Duchenne Parent Project

Duchenne Parent Project is a Dutch nonprofit patient organization established to represent families affected by Duchenne muscular dystrophy. Founded in 2007, it operates within the landscape of rare disease advocacy alongside organizations such as EURORDIS, Muscular Dystrophy Association, Parent Project Muscular Dystrophy, European Commission, and World Health Organization.

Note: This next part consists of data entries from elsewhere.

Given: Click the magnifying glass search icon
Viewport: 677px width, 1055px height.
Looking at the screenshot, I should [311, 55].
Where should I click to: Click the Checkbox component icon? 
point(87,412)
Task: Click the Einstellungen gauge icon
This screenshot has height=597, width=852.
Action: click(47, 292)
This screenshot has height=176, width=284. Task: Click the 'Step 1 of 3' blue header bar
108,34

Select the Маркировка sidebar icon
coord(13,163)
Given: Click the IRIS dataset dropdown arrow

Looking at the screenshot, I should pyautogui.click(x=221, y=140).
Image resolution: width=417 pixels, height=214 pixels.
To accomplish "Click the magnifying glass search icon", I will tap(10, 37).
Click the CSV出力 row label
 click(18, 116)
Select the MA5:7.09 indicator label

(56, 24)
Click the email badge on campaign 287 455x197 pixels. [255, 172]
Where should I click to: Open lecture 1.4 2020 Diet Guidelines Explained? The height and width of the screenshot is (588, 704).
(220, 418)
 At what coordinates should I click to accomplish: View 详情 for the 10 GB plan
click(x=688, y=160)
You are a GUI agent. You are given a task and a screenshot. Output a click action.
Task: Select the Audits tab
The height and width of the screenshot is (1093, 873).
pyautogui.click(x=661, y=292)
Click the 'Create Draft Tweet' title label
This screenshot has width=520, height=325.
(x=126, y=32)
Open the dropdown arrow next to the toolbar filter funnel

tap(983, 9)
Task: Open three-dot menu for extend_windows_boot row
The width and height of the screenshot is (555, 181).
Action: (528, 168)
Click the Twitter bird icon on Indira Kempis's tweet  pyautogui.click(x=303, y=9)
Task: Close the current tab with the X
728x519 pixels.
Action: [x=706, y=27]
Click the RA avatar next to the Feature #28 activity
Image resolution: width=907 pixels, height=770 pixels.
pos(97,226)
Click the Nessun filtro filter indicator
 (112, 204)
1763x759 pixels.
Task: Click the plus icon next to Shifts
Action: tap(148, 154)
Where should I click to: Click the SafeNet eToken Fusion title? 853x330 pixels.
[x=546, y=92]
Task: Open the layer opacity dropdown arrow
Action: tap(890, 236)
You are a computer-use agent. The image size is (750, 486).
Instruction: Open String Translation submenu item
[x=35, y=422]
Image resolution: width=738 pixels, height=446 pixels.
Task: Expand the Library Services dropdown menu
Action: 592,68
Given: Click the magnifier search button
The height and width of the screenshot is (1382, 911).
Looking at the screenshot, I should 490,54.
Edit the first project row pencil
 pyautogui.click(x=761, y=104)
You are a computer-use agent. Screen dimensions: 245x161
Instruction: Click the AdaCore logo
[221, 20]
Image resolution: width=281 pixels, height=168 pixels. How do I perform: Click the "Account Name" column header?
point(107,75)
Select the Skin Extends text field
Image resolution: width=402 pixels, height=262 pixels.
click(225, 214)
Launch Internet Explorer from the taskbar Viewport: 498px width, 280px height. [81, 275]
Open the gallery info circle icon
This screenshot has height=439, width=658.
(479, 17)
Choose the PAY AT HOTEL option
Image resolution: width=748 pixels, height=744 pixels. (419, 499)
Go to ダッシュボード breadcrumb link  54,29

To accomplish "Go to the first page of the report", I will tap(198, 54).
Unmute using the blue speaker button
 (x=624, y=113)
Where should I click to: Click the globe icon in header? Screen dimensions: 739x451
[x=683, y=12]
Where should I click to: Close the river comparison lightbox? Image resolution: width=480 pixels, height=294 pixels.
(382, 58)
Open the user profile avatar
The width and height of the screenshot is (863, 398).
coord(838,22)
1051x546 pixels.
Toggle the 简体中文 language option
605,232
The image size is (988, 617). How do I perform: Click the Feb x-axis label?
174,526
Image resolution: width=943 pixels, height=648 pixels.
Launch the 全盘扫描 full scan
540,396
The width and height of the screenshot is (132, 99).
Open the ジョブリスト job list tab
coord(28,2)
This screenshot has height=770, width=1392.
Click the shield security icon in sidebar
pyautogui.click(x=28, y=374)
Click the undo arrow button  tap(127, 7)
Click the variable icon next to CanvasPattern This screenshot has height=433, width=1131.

The foundation engages with academic centers, pharmaceutical firms, patient coalitions, and regulatory agencies including European Medicines Agency, U.S. Food and Drug Administration, and key university hospitals.

History

The organization was created by parents and caregivers influenced by campaigns and models from NHS England collaborations, Fondation Maladies Rares, and grassroots movements like Rare Disease UK and Genetic Alliance UK. Early activities mirrored initiatives from Harvard Medical School clinical networks, Radboud University Medical Center, and patient-driven registries such as TREAT-NMD. It expanded through partnerships with research groups at Leiden University Medical Center, University of Oxford, Utrecht University, and biotechnology firms like Prosensa, Sarepta Therapeutics, and PTC Therapeutics. The group has engaged with policymakers at the European Parliament and participated in conferences hosted by European Academy of Neurology, American Academy of Neurology, and International Rare Diseases Research Consortium.

Mission and Objectives

The foundation’s mission aligns with objectives promoted by United Nations human rights frameworks and health priorities set by World Health Organization rare disease strategies. Core aims include accelerating access to diagnostics and therapies, supporting clinical trial participation with standards from Good Clinical Practice, and promoting patient-centered outcomes used by National Institute for Health and Care Excellence, Institute for Clinical and Economic Review, and academic consortia at Massachusetts General Hospital. Objectives emphasize collaboration with basic science groups at Karolinska Institutet, translational teams at Johns Hopkins University School of Medicine, and regulatory science partners like European Medicines Agency.

Programs and Services

Programs resemble services offered by patient organizations such as Cystic Fibrosis Foundation and Amyotrophic Lateral Sclerosis Association, including patient registries, family support, and education. Services include counseling modeled after programs at Emma Children’s Hospital, training for clinical trial readiness inspired by TREAT-NMD, and information dissemination similar to Muscular Dystrophy Association resources. The organization facilitates workshops with experts from University College London, Cambridge University Hospitals, Erasmus MC, and collaborates with industry partners including Novartis, Roche, and Pfizer for protocol development and access initiatives.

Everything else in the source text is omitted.